Mum Lisa Rimmer, of Groby, slept through it, but was told about by her husband.
The 44-year-old said her husband, Des, had woken up and the house was shaking.
Another Mercury reader, from Anstey, e-mailed to say she had felt the quake.
"My husband said I had imagined it, but I heard a loud rumbling sound and the bed and wardrobe shook," she said.
"It was quite frightening."
Another reader said: "I was suddenly woken up by my bed shaking. I thought I was having a heart attack, then I thought my house was going to crumble!''
British Geological Survey seismologist David Galloway said the earthquake had caused buildings to shake, but no serious damage was expected.

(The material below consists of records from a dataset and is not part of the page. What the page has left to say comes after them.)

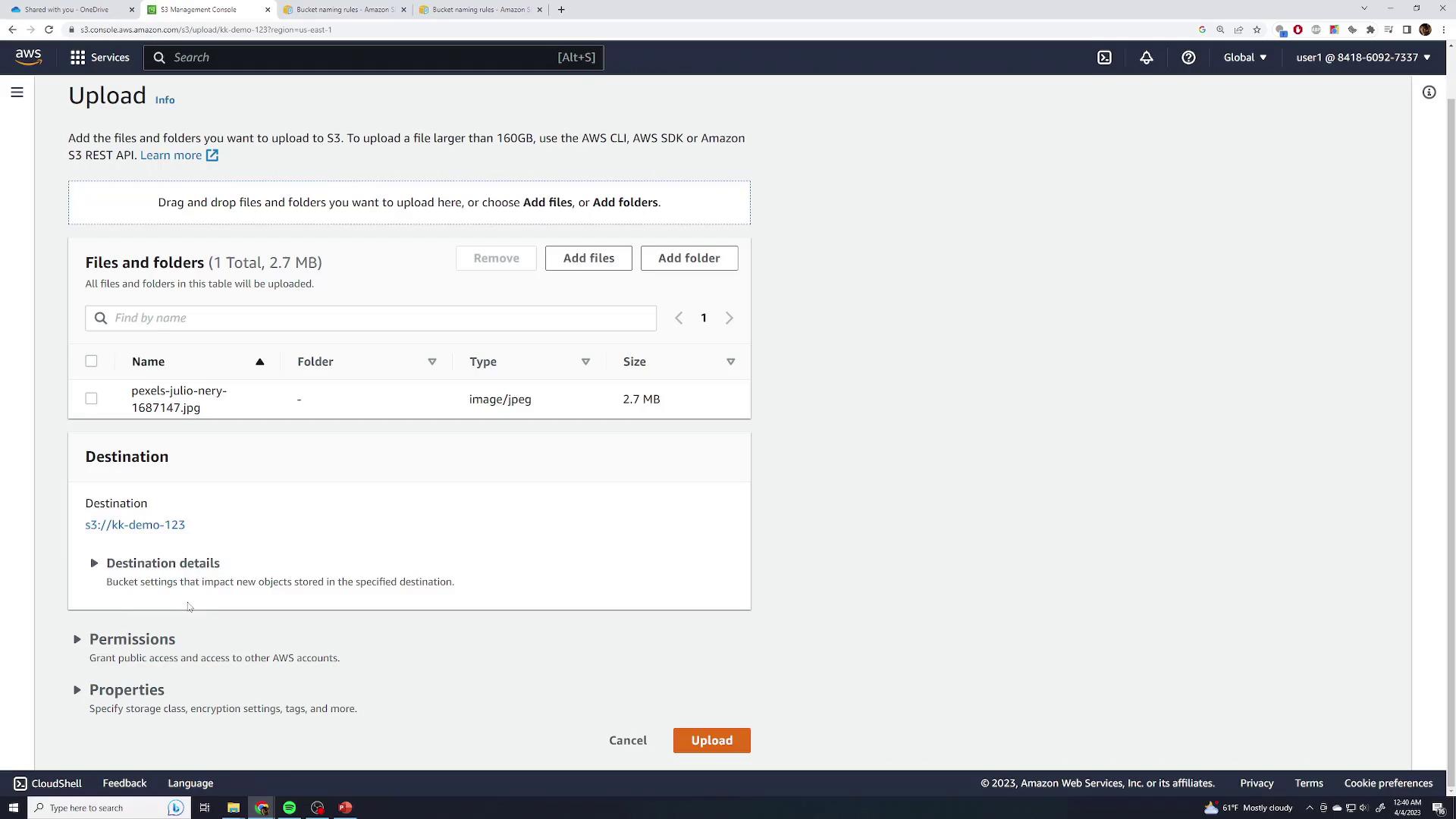The width and height of the screenshot is (1456, 819).
Task: Select the pexels-julio-nery file checkbox
Action: point(91,398)
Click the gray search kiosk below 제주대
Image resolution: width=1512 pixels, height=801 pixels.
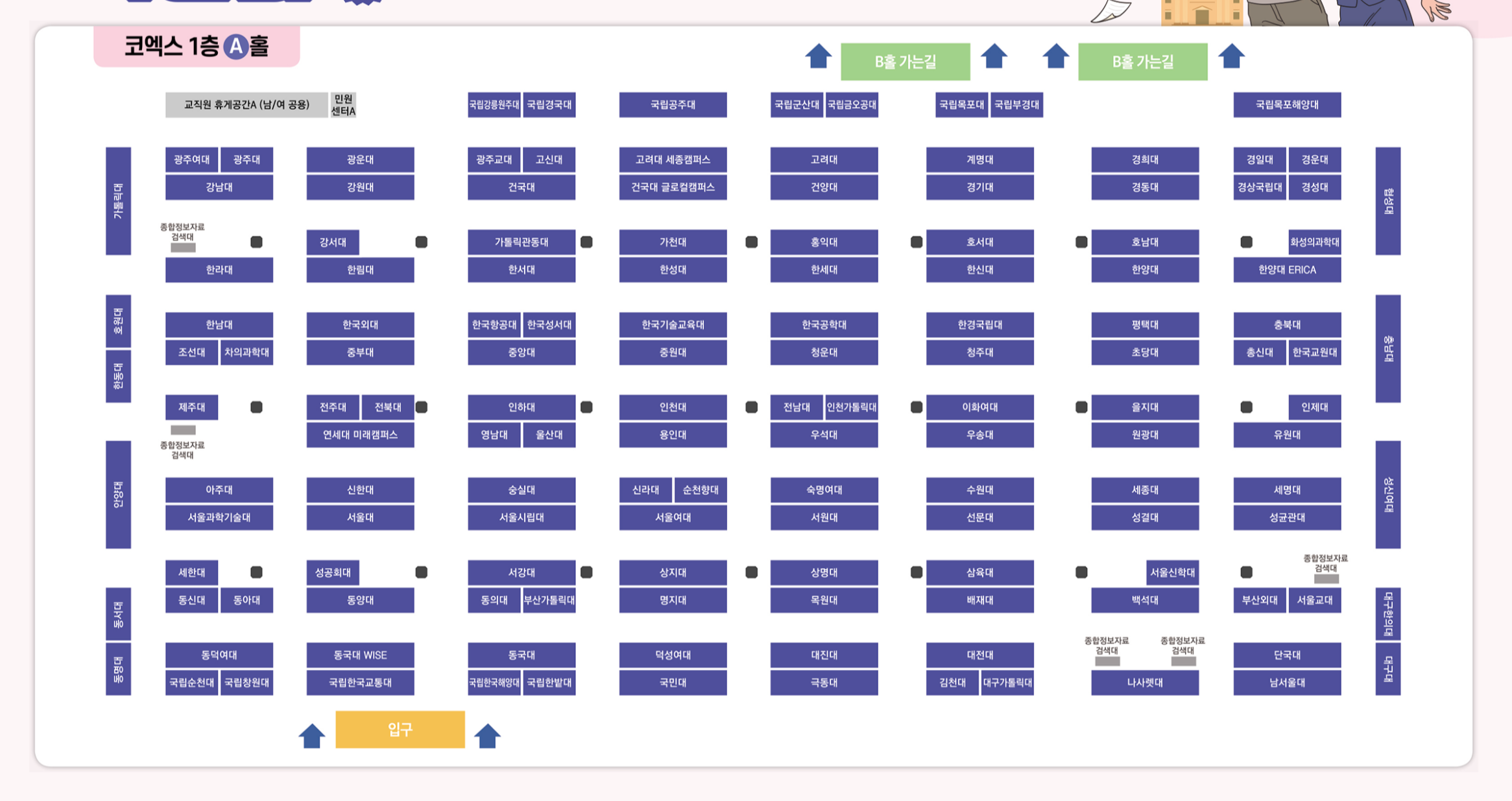coord(183,430)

"It was a fairly small earthquake in world terms and moderate in UK terms, but it would have been quite alarming for people who have never felt an earthquake before," he said. "A lot of people across Leicester, Nottinghamshire and Derbyshire felt it.
"Some were woken from their sleep. We've had reports of houses shaking and windows rattling,"
Mr Galloway said. "Earth is made up of different plates and they're all moving about and crashing into each other, roughly at the rate that fingernails grow. We're in the middle of a plate, not the edge, so we don't get the big earthquakes like they do in places such as Japan and California, but every now and then we'll get a little effort."